**TEXTO DEL EJERCICIO**

----

A Nuria Machado apenas le tiembla la voz. Ha contado tantas veces su vida que la recita con la naturalidad que una historia como la suya no tiene. No duda en dar su nombre ni objeta en que se vea su cara. Quiere contar su historia, la de un despropósito. La de una infancia perdida y la de una mujer que quiso dejar de vivir por culpa de sus recuerdos.

Su abuelo abusó de ella durante 11 años, desde los 6 y hasta los 17. Aún hoy, con 44 años, no puede oír dos expresiones: «tú te lo pierdes» y «después de esto vas a dormir mejor». Quiere, con su historia, que la gente sepa que los abusos sexuales en la infancia existen, que no son una cifra insignificante y que, normalmente, no se denuncia porque el abusador es, casi siempre, un familiar.

Todo empezó, como suele ocurrir, fuera de casa. «Cuando tenía 6 años mis padres me mandaron, junto a mi hermano, a pasar el verano a casa de mis abuelos». Nunca olvidará cómo su abuela le dijo que debía dormir cada día la siesta con su abuelo. «Al principio sólo eran tocamientos, me acariciaba, se masturbaba». Su abuelo, que entonces tenía 60 años, era profesor de la Universidad de Granada. «Él sabía cómo hacerme sentir especial. Me decía que me quería mucho, que era su nieta favorita». Su abuela lo sabía e incluso los vio. De hecho, cuando ella confesó los abusos en la adultez, la mujer le recriminó lo que había hecho «con su marido». Nuria relata que la relación llegó a ser parecida a la de una pareja consolidada.

----

**DATOS PROPORCIONADOS**
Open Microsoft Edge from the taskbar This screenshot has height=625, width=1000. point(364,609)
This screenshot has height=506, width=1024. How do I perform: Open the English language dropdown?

----

Continúa el relato sobre la historia de Nuria Machado a partir de su última frase.

**RESPUESTA**
Pasó todos los veranos de su infancia y de su adolescencia bajo el yugo de los abusos sexuales. Pronto fueron a más y antes de cumplir los diez años ya sabía lo que era una película porno y, lo peor, hacer lo que salía en esos filmes.

Su abusador le transmitió un herpes genital. Le hizo desgarros anales y le obligó a hacerle felaciones en el cine. Un día, con diez años, cuando el hombre había ido a más y ella se sentía absolutamente forzada, le dijo que lo iba a contar. «¿Ahora lo vas a contar? No te van a creer, eres una niña y yo mayor». En ese momento comprendió que tenía todas las de perder y le hizo sentir que ella era la culpable. «Al principio, antes de hacerme daño, mi cuerpo reaccionaba ante algunas caricias con satisfacción, no me imaginaba que era algo malo», cuenta, mientras reconoce que hasta hace pocos años no fue capaz de admitir que le gustaba.

Los abusos sexuales iban a más y Nuria creía que no podía hacer nada por evitarlo. Para abstraerse de tan complicada situación, su subconsciente creó a dos amigas imaginarias con las que jugaba en su mente. Hoy padece un trastorno disociativo de identidad, de personalidad múltiple, para el que necesita medicación y visitas al psiquiatra.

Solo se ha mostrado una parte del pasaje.